The article featured some clinicians’ quotes, which mirrored the narratives of my clinician colleagues, as well as my own experience of seeing glimpses of the lives of these families. For example, one of the interviewees said that parents “…show me videos of [their child] at their best, which I think is nice for me, because… doctors’ offices [are] a snippet in time… And I’ve had a couple of families that would just send me pictures or videos just because they thought I would enjoy it, and that’s my favorite.” Reading this paper made me reflect on how hearing accounts of this sort connects me with the purpose of my work, and I believe it is important to maintain this connection for people like myself who work in PPC but do not provide direct care.
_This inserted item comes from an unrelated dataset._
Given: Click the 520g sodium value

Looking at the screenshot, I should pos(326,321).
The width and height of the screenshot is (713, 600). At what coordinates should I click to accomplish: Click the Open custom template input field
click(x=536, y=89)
Broden et al. used a mixed methods approach for their study. Almost 2,500 patients aged 0-17 years were enrolled in the RESTORE clinical trial across 31 PICUs in the United States. This trial evaluated a sedation protocol used on patients with acute respiratory failure needing mechanical ventilation.

Between 7 and 11 years after the trial, the researchers interviewed 8 parents of children who had been enrolled in RESTORE and had died in the PICU. They compared parents’ memories on the EOL care their child had received with the clinical data reported by nurses at that time.

The quantitative data showed that patients’ pain and sedation scores were indicative of comfort. Despite this, when parents were asked years later about their child’s experience, their recollections reflected pain and suffering aligned with the worst episodes rather than the average data recorded. By combining qualitative and quantitative analyses, these researchers provided a more complete picture of the EOL experiences of children in the PICU, and the long-term impacts on their families, highlighting the need to direct efforts to support families in navigating these painful and challenging times and their unique grieving experience. These findings correspond with what I have observed in my workplace, where a holistic approach is used, and a multidisciplinary team accompanies patients and families resulting in better outcomes. I have read and watched the accounts of many families on how these supports have helped them ease their suffering and shifted their lives for the better. This study highlights the importance of including family perspectives as a critical component of pediatric EOL care and PPC research studies, and of expanding the reach of PPC.

These two articles reflect the importance of integrating human experiences and highlight how clinicians and interdisciplinary teams can support families as well as themselves. These articles have also reinforced for me that fostering team empathy and understanding of family’s experiences and needs, and providing holistic PPC, are essential components in caring for children with serious illnesses.